There are, however, also considerable differences among the pathogens explored in this review. It is striking, for instance, how the plant pathogens examined – which are highly diverse phylogenetically – all contain large repertoires of secreted effector-encoding genes. These effectors play diverse roles in the suppression and evasion of plant immune responses. LysM effectors can, for example, suppress PAMP-triggered immunity by competitively inhibiting pattern recognition receptors, such as those that perceive chitin monomer released from the walls of invading fungal pathogens such as M. oryzae (Mentlak et al., 2012) and M. graminicola (Lee et al., 2014), or modulate plant defense-associated metabolic pathways such as phenylpropanoid metabolism (Djamei et al., 2011). Other effectors are delivered directly into host plant cells, where they appear to bind components of plant immune response pathways, thereby suppressing the plant’s defenses (Giraldo et al., 2013), although the precise mechanisms are not yet clear in most fungal pathogens. The presence of large batteries of secreted effector proteins, encoded by gene specifically expressed during host invasion is, however, in marked contrast to the human pathogens studied here. Although evasion of host recognition may be a feature of some human pathogenic fungi and pattern recognition receptors of the innate immunity response of animals can perceive fungal PAMPs such as chitin, there is much less evidence of active effector-mediated suppression of immunity as exhibited by human pathogenic bacteria or plant pathogenic fungi. This may be a consequence of most human pathogens being opportunists that can only cause systemic infections in immuno-compromised hosts, as is the case for A. fumigates, C. albicans and the emerging pathogen F. oxysporum. It will therefore be interesting to investigate human pathogenic fungi of immune-competent hosts (such as Histoplasma capsulatum, for example) to determine if there are significant numbers of fungal effectors in such species.
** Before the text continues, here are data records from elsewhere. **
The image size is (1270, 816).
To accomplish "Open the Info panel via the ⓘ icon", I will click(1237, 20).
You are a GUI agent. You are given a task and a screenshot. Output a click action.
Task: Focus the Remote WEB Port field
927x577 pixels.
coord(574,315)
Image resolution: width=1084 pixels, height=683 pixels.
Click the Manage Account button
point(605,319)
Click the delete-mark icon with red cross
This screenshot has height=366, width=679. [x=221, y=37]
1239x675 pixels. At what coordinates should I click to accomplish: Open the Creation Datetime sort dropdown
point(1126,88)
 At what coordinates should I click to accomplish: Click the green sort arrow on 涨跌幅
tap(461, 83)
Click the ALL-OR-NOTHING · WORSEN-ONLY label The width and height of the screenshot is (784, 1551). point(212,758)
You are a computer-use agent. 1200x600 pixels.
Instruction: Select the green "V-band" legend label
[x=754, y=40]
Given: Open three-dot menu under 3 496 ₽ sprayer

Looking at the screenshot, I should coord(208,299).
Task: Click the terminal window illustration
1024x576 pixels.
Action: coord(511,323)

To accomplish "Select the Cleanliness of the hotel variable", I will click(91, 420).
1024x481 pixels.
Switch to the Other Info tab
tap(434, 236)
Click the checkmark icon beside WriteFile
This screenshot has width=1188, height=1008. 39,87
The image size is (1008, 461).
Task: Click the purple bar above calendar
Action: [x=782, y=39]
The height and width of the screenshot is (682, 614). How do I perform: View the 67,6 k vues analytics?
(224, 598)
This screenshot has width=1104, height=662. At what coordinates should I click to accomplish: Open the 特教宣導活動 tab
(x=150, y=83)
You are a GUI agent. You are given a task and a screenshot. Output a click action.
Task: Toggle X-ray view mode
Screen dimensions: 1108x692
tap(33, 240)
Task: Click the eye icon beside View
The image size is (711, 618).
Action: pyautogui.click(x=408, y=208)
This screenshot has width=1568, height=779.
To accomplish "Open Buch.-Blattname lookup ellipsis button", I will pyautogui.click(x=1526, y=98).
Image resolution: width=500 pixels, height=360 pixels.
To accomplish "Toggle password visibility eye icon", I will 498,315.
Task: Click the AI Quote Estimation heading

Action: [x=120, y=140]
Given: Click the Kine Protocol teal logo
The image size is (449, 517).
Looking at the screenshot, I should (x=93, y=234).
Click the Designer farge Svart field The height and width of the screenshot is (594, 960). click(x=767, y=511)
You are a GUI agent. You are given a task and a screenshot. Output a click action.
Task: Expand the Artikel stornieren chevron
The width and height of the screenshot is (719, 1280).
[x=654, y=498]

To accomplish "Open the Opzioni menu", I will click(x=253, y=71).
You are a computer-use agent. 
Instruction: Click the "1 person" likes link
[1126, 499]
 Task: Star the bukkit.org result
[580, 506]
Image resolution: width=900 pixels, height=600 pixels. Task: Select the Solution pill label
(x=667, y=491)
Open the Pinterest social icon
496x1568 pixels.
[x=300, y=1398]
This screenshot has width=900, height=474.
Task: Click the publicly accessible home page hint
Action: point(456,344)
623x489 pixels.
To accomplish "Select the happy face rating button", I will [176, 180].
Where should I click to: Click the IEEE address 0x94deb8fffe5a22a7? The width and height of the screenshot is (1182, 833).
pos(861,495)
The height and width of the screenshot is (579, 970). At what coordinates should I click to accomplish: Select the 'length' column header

An overriding consideration in compiling this review is the urgent need to identify novel targets for the development of antifungal agents that are broad-spectrum in terms of the diseases they control, but fungi-specific. This is a considerable challenge, but comparative genome analysis has already revealed fungal-specific genes and signaling pathways that are important in pathogenesis in diverse species, while targeting further intervention into fungal cell wall biogenesis also offers considerable promise. In human pathogens, there is a requirement for new antifungal drugs for treatment of fungal infections in both animal and human patients, showing less toxicity and better efficacy than current drugs. By contrast, in fungal plant pathogens, especially cereal crop pathogens, a deeper understanding of the host-pathogen relationship is going to be required in order to identify novel drug targets which do not adversely affect plant health and can lead to more efficient crop protection strategies. This is coupled with a requirement for any new fungicide to be rapidly degraded in the environment, such that residues do not accumulate in the environment, while being systemic and potent within plant tissue – a challenging combination. The powerful genetic systems developed for the fungal pathogens described in this review and elsewhere (see Potts et al., 2013) will be invaluable in discovering the next generation of chemical compounds for combating fungal diseases.